Au même moment, les propriétaires de petites entreprises témoignent de leurs difficultés à embaucher, de la faiblesse de la demande, et de la hausse de leurs coûts de production. L’indice du NFIB – National Federation of Independent Business, qui mesure leur confiance est nettement inférieur à sa moyenne de long terme (98) depuis janvier 2022 (91,9 en juillet). Le taux moyen que les entrepreneurs déclarent payer sur les prêts à court terme a été de 8,5 % en juillet (après 9,2 % en juin, qui était le taux le plus élevé depuis juin 2007).
Des inquiétudes sur l’inflation en Chine
La semaine passée, nous avons présenté notre scénario central sur l’économie chinoiseen soulignant le risque non négligeable d’une croissance inférieure à l’objectif du gouvernement cette année. Dans cette éventualité, le gouvernement serait alors contraint d’agir plus vite et plus fort.
Il est encore trop tôt pour dire si les récents indices de prix serviront de déclencheur mais le passage de l’inflation de 2,1 % en glissement annuel en janvier à -0,3 % en juillet a inquiété les observateurs qui ont voulu y voir un nouveau signe d’essoufflement de la reprise. Le net recul des exportations et, surtout, des importations en juillet a renforcé cette impression.
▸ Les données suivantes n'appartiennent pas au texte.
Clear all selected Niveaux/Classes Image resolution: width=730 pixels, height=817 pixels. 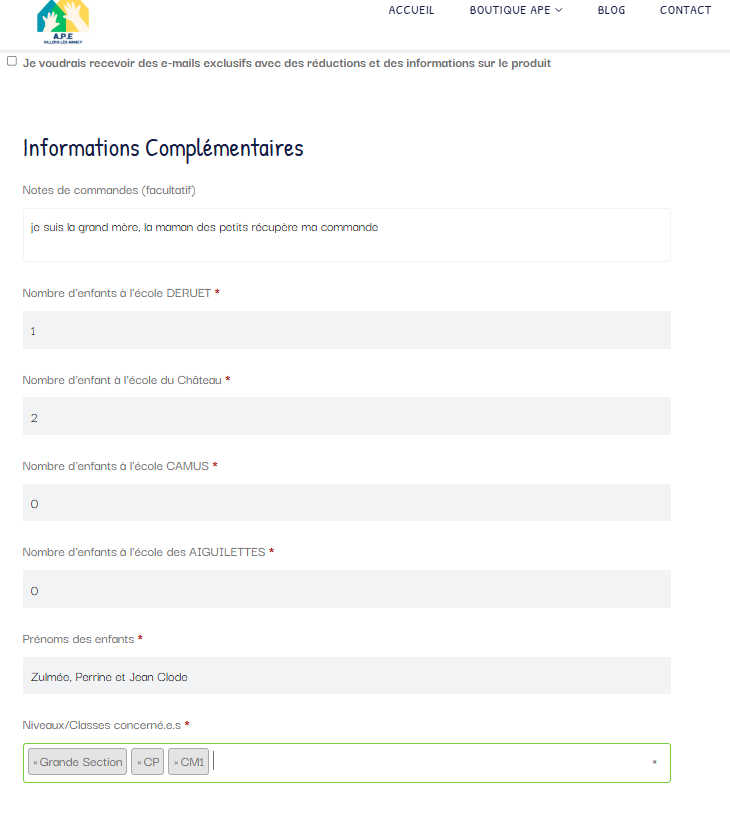click(x=655, y=762)
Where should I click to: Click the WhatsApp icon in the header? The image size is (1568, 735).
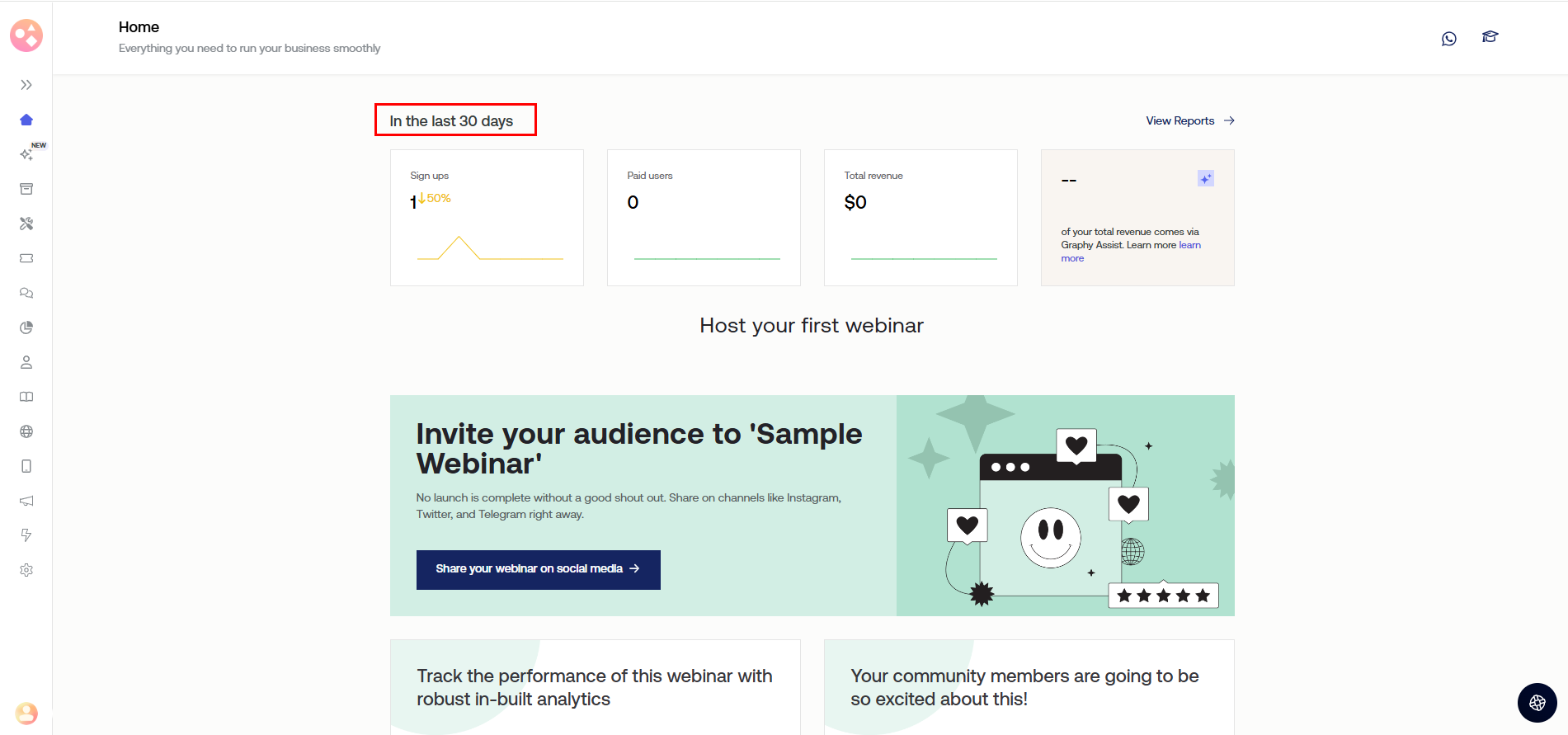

Le Président Biden a signé le 9 août un décret réglementant les investissements américains dans les entreprises technologiques chinoises, une décision qui s’inscrit dans la droite ligne des précédentes concernant le secteur. La Chine a évoqué de possibles réactions. Au-delà de l’aspect diplomatique, relancer la croissance et rassurer les investisseurs internationaux pourraient constituer une réponse.
Quelle allocation privilégier ?
Le contexte économique qui se dessine paraît plus favorable aux marchés obligataires : moins d’inflation et moins de croissance pourraient inciter les banques centrales à considérer qu’elles ont accompli leur mission et ouvrir des perspectives d’assouplissement des politiques monétaires. En outre, compte tenu de la progression des marchés actions depuis le début de l’année, les valorisations relatives – mesurées comme l’écart de rendements entre les obligations et les actions – devraient soutenir les obligations. Le thème du portage des titres obligataires, notamment sur la partie courte des courbes, retient d’ailleurs de plus en plus l’attention des investisseurs.
De surcroît, les valorisations absolues des actions nous paraissent tendues, la progression des indices résultant essentiellement de l’expansion des multiples, en particulier sur les valeurs technologiques. Enfin, d’un point de vue technique, le sentiment et le positionnement des investisseurs nous paraissent trop optimistes alors que d’autres facteurs (faible taux de couverture, volumes réduits, comportement de la volatilité implicite) sont désormais proches de niveaux extrêmes.